Thirteen years passed and one of my best buddies from acting school, Josh Radnor, had become a star himself on How I Met Your Mother. He was appearing on Late Night with Jimmy Fallon in 2010 and asked me whether he should say “hi” to Jimmy on my behalf. I had thought about reaching out to Jimmy many times, but I felt that I wanted to have something to give if I did. That day, I decided that perhaps it was time to go and say “hi” in person.
Josh and I were driven up to 30 Rockefeller Plaza, right where Jimmy and I had had that chance meeting on the street 13 years earlier. We went up to the dressing room and waited. But by this point I had a terrible feeling inside, thinking: Is Jimmy really going to remember me? Of course, I knew he would remember who I was. But it had been 13 years and Jimmy had become a huge star.
Then Jimmy walked into the dressing room, recognized me immediately and asked where in the hell I’d been. He hugged me, and announced to the whole room that I was one of the funniest guys he knew. That’s the positive, full-of-loving-energy Jimmy I’ve always known.
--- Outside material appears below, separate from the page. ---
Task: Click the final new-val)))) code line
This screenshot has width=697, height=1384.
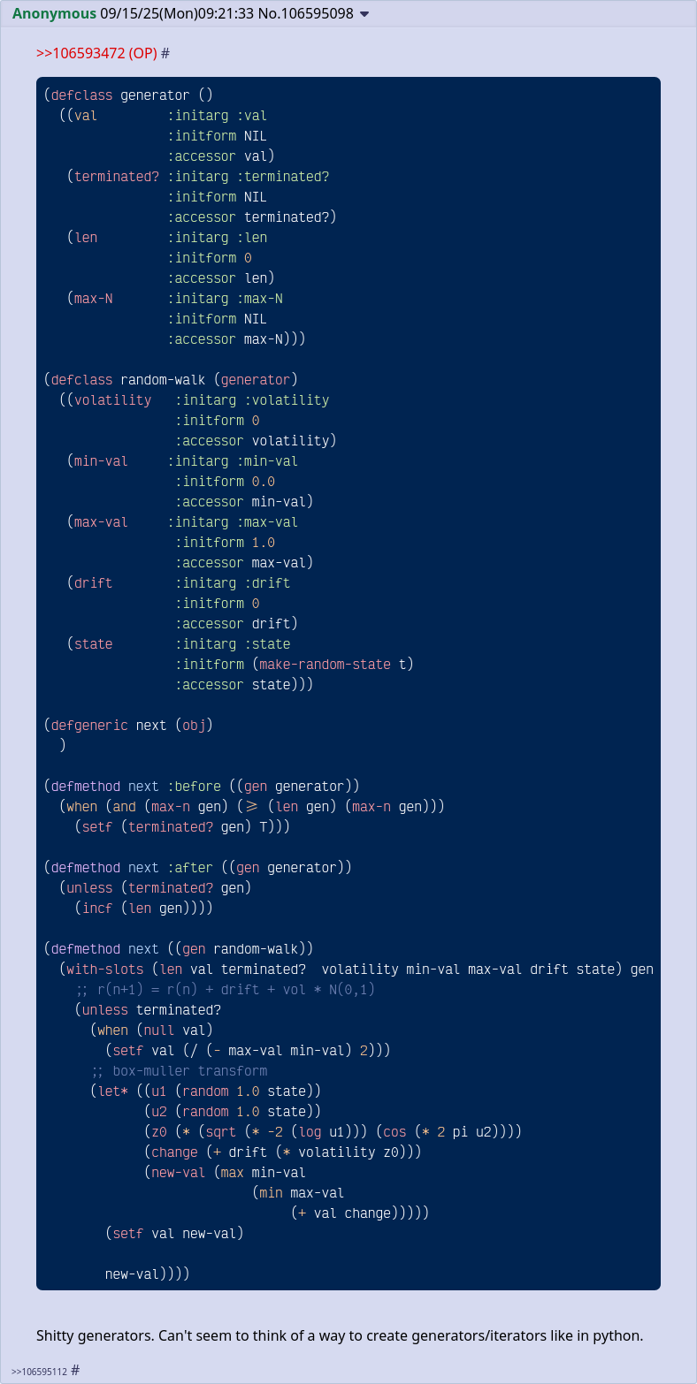Action: 148,1274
After that, I started doing sketches on Late Night. Then, in 2011, one of the show’s producers came up to me, took a look at the shape of my head and my height, and asked me if I could do an Obama impression. We did a camera test the following week, and since then I have appeared as Obama on Late Night with Jimmy Fallon and The Tonight Show starring Jimmy Fallon around 50 separate times.
Of course, I had to find my way into my Obama impersonation, and I think there were three parts to that. Firstly, I watched the real guy and learned to distinguish between his different voices and the timbre he uses for public speaking versus a low-key interview. Secondly, I watched other people who had done Obama impressions; Jordan Peele and Reggie Brown, for example.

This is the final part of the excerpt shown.